家賃・固定費補助や売り上げ・所得減少に対する支援金など都独自の支援制度や、高すぎる国保料(税)の引き下げ、融資制度の拡充などを求める署名300人分を提出。都庁前で宣伝も行いました。
星実会長は「感染拡大の中で飲食店はもちろん、都内の中小零細業者はみんな大変な思いをしています。私は印刷業ですが、売上はコロナ前の2割まで落ち込んでいる。東京都はもっと支援を充実してほしいというのは切実な願いです」と訴えました。

五輪中止署名45万人分を提出
日本弁護士連合会元会長の宇都宮健児弁護士は15日、オンライン署名サイトで集めた東京五輪の中止を求める45万1867人分の署名と要望書を、東京都などに提出しました。
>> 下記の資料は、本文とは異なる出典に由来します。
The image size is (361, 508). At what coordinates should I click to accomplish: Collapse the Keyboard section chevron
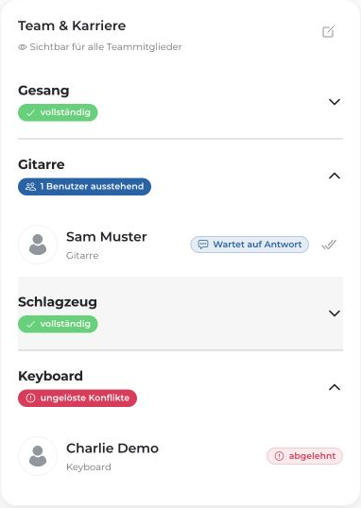coord(335,387)
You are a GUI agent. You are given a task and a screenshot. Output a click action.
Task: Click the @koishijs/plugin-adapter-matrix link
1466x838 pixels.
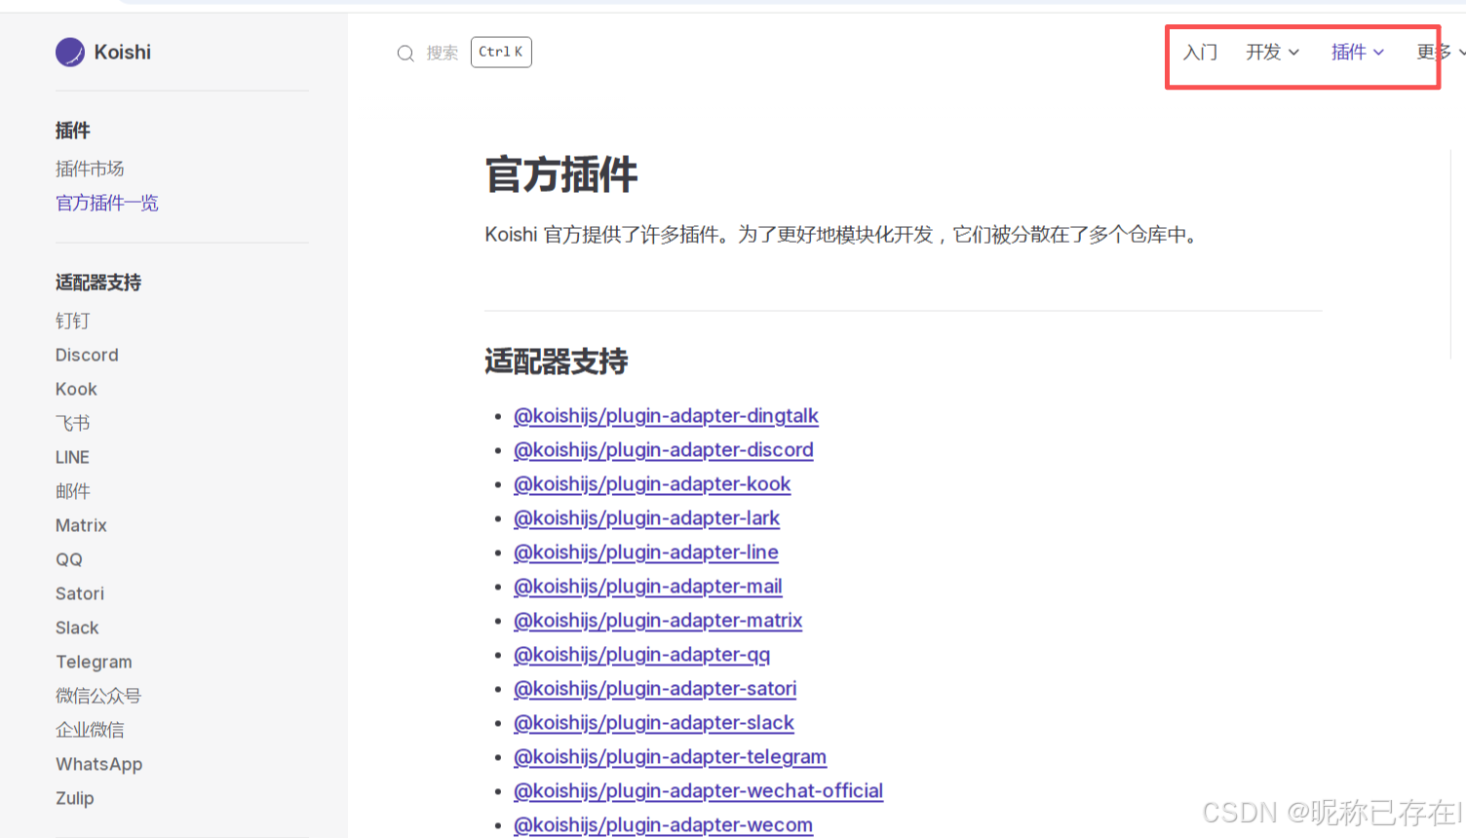[x=658, y=620]
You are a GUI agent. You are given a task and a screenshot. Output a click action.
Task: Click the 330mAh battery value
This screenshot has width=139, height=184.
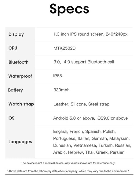(x=61, y=90)
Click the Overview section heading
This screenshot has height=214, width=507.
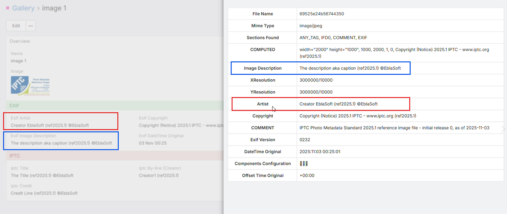point(20,41)
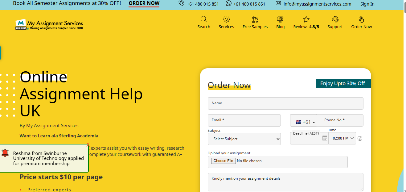
Task: Click the Order Now hand icon
Action: 361,19
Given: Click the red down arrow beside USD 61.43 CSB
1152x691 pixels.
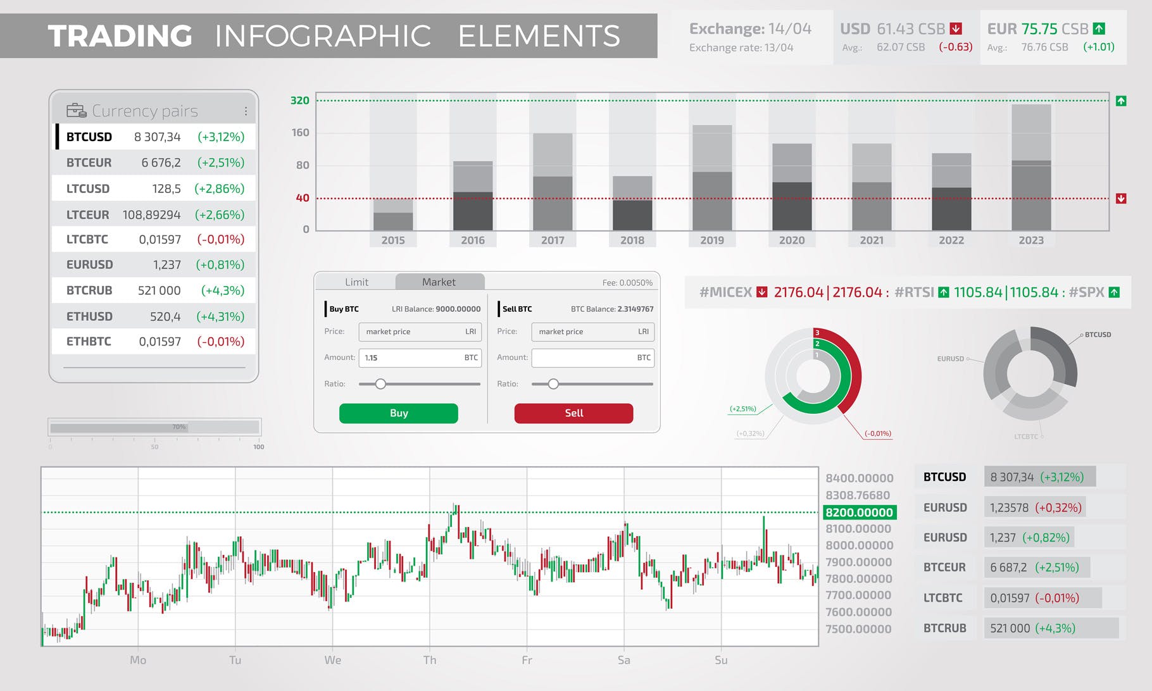Looking at the screenshot, I should pos(955,28).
宇都宮氏は提出後の会見で「命と暮らしを守るために勇気をもって中止を決断すべきだ」とのべました。菅義偉首相、大会組織委員会の橋本聖子会長、IOC(国際オリンピック委員会)・バッハ会長が宿泊するホテル、IPC(国際パラリンピック委員会)本部にも、直接または郵送で届けられました。署名は中止が決まるまで続けるとしています。

ただちに中止を 知事に申し入れ
日本共産党都議団は19日、4度目の緊急事態宣言を受けて小池百合子知事に対して、今夏の東京五輪・パラリンピック大会の中止を直ちに決断し、都の組織力、財政力、知恵を新型コロナ対策に集中させるよう改めて申し入れました。
また、事業者への支援、迅速なワクチン接種、検査体制の拡充、医療機関への新たな財政支援、生活困窮者への生活支援などについて、具体的に申し入れました。